Nada nuevo bajo el Sol

Uber y el desencanto de la economía colaborativa

Ricardo Maldonado Arroyo

Lo admito: yo fui uno de los espíritus optimistas que vio con buenos ojos la llegada de Uber a Mérida. Pensé que bajaría el costo de los traslados y contaríamos con un servicio amigable. Sin embargo, las tarifas “dinámicas” parecen favorecer cada vez menos a los usuarios, los tiempos de espera se han prolongado y no son pocas las veces que, sencillamente, se les deja plantados. Abrimos la puerta de par en par a la ley de la oferta y la demanda. Sin menoscabo de las legítimas quejas contra Uber, conviene reflexionar cómo arribamos a este escenario.

Uber es una empresa que nació en 2009 en San Francisco, California. Contrario a como se presenta, no se trata de una empresa de transporte. No cuenta con vehículos ni con una plantilla de choferes. Uber es un software que vincula a conductores con usuarios. Sus propios creadores, Travis Kalanick y Garrett Camp, relatan que se conocieron en París, donde les fue imposible tomar un taxi, contratiempo del que surgió la idea de una aplicación que permitiera solicitar el servicio desde el teléfono celular. Inicialmente, el servicio era proporcionado con autos de lujo. Así es, la idea original nada tenía que ver con ahorrar.

Sin embargo, su agresiva expansión a partir de 2012 fue acompañada de la promoción de la economía “colaborativa”. Este término tampoco tiene relación con la colaboración ni la solidaridad, sino con nuevas formas de producción y consumo propiciadas por los medios electrónicos. Conectar se volvió sinónimo de colaborar. El supuesto de compartir los recursos para minimizar los costos y el impacto ambiental es el componente de una estrategia de mercadotecnia que contrasta con una falta de regulación que favorece el abuso al consumidor y al trabajador. Este modelo se replica en otras aplicaciones que se jactan de las mismas virtudes como InDriver, Cabify y Didi, competidores directos de Uber, o AirBnB y Cornershop, que han explorado otros nichos de mercado. Tal vez Wikipedia sea uno de los pocos ejemplos de genuina colaboración porque no persigue el lucro.

Uber llegó a Mérida en 2016. Fue la primera plataforma digital en competir con los taxis, la mayoría agrupados en un sindicato tristemente célebre por cooptar las placas y enriquecer a una familia. También por ofrecer un servicio costoso, irregular y en el que eran constantes los conflictos entre taxistas y clientes. El terreno era fértil para abrazar entusiastamente a Uber. Nos dieron una manzana envenenada y la devoramos gustosos. Pero Mérida no es una excepción.
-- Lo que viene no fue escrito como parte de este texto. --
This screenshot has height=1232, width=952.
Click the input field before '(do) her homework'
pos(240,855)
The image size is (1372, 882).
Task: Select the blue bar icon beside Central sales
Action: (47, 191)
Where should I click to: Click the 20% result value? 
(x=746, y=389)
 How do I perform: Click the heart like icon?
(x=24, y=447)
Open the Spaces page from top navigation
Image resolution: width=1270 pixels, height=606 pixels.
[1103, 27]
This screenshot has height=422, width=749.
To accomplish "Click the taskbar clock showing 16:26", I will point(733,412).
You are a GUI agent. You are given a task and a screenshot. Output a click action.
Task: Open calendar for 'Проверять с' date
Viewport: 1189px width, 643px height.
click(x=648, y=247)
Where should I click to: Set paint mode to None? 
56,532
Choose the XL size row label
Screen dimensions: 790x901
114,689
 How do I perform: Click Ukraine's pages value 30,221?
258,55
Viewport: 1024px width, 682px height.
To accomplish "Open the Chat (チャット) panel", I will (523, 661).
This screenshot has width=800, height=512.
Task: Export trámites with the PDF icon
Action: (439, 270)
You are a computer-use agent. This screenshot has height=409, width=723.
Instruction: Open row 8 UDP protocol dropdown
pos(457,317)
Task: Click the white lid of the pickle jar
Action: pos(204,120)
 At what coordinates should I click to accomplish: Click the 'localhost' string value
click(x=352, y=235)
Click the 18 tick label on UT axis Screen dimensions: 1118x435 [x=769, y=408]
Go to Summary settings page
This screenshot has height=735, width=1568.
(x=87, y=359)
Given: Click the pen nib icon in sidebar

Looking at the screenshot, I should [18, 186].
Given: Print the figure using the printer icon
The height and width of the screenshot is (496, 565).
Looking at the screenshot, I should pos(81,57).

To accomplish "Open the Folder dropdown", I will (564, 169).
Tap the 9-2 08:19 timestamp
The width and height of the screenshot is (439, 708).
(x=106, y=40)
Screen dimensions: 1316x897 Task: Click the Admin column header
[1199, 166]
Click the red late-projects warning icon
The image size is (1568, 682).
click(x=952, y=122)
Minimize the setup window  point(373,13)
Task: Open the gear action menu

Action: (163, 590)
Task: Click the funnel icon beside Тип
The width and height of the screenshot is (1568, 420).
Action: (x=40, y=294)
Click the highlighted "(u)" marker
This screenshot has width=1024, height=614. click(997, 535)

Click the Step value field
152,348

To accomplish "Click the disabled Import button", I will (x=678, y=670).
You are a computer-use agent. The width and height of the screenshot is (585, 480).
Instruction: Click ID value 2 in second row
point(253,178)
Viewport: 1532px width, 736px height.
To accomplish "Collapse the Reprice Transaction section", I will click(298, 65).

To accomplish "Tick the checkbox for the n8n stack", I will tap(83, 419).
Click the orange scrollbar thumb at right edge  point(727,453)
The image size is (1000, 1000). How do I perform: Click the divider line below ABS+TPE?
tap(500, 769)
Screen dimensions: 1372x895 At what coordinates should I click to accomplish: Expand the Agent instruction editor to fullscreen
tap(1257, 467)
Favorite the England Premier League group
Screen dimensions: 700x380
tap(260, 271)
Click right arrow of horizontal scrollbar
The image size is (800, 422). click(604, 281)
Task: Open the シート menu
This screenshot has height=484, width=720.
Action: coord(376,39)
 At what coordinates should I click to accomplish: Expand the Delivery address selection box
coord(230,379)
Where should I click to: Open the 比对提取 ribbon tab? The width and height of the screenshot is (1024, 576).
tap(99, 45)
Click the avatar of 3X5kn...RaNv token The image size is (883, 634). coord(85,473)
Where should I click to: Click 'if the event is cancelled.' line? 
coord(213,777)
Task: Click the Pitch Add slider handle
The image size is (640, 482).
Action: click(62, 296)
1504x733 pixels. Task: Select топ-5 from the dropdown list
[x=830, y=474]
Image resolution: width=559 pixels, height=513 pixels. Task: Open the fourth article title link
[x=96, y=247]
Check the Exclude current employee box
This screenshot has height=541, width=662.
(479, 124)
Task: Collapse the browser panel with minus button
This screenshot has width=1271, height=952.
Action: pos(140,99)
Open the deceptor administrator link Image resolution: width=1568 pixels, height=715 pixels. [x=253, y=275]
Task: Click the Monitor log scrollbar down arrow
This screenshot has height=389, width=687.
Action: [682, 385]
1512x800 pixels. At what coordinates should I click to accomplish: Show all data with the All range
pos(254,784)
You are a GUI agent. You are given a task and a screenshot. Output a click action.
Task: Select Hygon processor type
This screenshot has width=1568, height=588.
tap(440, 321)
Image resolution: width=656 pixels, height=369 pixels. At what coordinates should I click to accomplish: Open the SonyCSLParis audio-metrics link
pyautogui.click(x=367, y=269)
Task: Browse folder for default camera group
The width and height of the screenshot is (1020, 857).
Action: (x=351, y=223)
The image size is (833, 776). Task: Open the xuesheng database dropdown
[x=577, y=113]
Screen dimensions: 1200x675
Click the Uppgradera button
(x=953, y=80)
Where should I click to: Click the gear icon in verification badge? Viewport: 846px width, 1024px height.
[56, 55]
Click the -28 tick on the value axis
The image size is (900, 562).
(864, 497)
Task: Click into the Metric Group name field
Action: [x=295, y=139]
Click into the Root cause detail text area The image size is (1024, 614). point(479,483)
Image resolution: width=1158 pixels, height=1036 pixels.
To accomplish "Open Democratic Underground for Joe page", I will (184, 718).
En grandes ciudades como París, Ciudad de México o Nueva York, existían inconformidades similares. La particularidad era que en Mérida, además, las unidades resultaban insuficientes.

La proliferación del servicio a través de plataformas digitales contribuyó a la desarticulación de las redes de poder de los taxistas. Las últimas han sido suplantadas por la mano invisible de Uber. Hay que ver el problema desde varios ángulos. Tanto ha afectado al usuario que enfrenta los mismos problemas de antaño, como a conductores que trabajan largas jornadas sin poder reclamar derechos laborales. ¿Quién gana? Los accionistas de Uber, que siguen amasando fortunas a costa de trabajadores, ya sean conductores o usuarios, a quienes nos conecta un nuevo y sofisticado medio de producción: un software.

Como es fácil deducir, los dueños se aprovechan de vacíos legales y su aplastante influencia en la economía. La única salida es regularlos mediante la actualización de las leyes. Pero si antes el gobierno de Yucatán (como otros tantos) se entregó a la perversa alianza con líderes de taxistas, ahora el escenario es más desalentador. ¿Quién pondrá un freno a los gigantes de la economía “colaborativa”? ¿Cómo les obligarán a hacerse responsables de los precios al consumidor y los trabajadores que viven de dichas plataformas? No hay forma de solucionarlo sin pagar un precio. Mientras tanto, la locura de las compras decembrinas potencia estas calamidades y tomar un Uber se ha vuelto tan difícil como tomar un taxi.